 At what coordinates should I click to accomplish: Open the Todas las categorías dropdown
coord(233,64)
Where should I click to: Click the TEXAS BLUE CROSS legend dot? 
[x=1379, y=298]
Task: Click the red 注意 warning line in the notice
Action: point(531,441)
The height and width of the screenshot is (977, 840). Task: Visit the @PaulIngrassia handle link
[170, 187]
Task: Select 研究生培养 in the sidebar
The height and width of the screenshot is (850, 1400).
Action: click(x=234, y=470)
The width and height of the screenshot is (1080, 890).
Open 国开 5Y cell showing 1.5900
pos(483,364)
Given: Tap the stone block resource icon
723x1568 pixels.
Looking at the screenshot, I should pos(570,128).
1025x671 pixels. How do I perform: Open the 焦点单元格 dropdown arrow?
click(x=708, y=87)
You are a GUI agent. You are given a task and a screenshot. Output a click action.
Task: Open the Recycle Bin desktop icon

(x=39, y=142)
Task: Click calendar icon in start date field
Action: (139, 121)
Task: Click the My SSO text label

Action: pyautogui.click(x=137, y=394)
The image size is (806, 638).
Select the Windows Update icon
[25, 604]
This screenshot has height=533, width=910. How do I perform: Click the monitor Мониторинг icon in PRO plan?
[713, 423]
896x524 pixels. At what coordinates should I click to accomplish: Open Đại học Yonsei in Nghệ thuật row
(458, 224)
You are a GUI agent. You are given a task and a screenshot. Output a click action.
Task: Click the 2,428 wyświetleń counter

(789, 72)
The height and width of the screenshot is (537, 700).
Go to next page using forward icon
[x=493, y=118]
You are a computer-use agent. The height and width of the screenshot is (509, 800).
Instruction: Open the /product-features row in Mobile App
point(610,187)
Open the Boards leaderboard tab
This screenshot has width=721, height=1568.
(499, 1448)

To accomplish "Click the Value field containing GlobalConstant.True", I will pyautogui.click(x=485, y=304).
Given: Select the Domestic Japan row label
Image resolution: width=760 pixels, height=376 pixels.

▶ EXERCISE REQUIREMENTS: Each record above is to be restated word for word.

▶ OUTPUT BELOW:
 At what coordinates should I click to accomplish: Open the Todas las categorías dropdown
coord(233,64)
Where should I click to: Click the TEXAS BLUE CROSS legend dot? 
[x=1379, y=298]
Task: Click the red 注意 warning line in the notice
Action: point(531,441)
The height and width of the screenshot is (977, 840). Task: Visit the @PaulIngrassia handle link
[170, 187]
Task: Select 研究生培养 in the sidebar
The height and width of the screenshot is (850, 1400).
Action: click(x=234, y=470)
The width and height of the screenshot is (1080, 890).
Open 国开 5Y cell showing 1.5900
pos(483,364)
Given: Tap the stone block resource icon
723x1568 pixels.
Looking at the screenshot, I should pos(570,128).
1025x671 pixels. How do I perform: Open the 焦点单元格 dropdown arrow?
click(x=708, y=87)
You are a GUI agent. You are given a task and a screenshot. Output a click action.
Task: Open the Recycle Bin desktop icon

(x=39, y=142)
Task: Click calendar icon in start date field
Action: (139, 121)
Task: Click the My SSO text label

Action: pyautogui.click(x=137, y=394)
The image size is (806, 638).
Select the Windows Update icon
[25, 604]
This screenshot has height=533, width=910. How do I perform: Click the monitor Мониторинг icon in PRO plan?
[713, 423]
896x524 pixels. At what coordinates should I click to accomplish: Open Đại học Yonsei in Nghệ thuật row
(458, 224)
You are a GUI agent. You are given a task and a screenshot. Output a click action.
Task: Click the 2,428 wyświetleń counter

(789, 72)
The height and width of the screenshot is (537, 700).
Go to next page using forward icon
[x=493, y=118]
You are a computer-use agent. The height and width of the screenshot is (509, 800).
Instruction: Open the /product-features row in Mobile App
point(610,187)
Open the Boards leaderboard tab
This screenshot has width=721, height=1568.
(499, 1448)

To accomplish "Click the Value field containing GlobalConstant.True", I will pyautogui.click(x=485, y=304).
Given: Select the Domestic Japan row label
Image resolution: width=760 pixels, height=376 pixels.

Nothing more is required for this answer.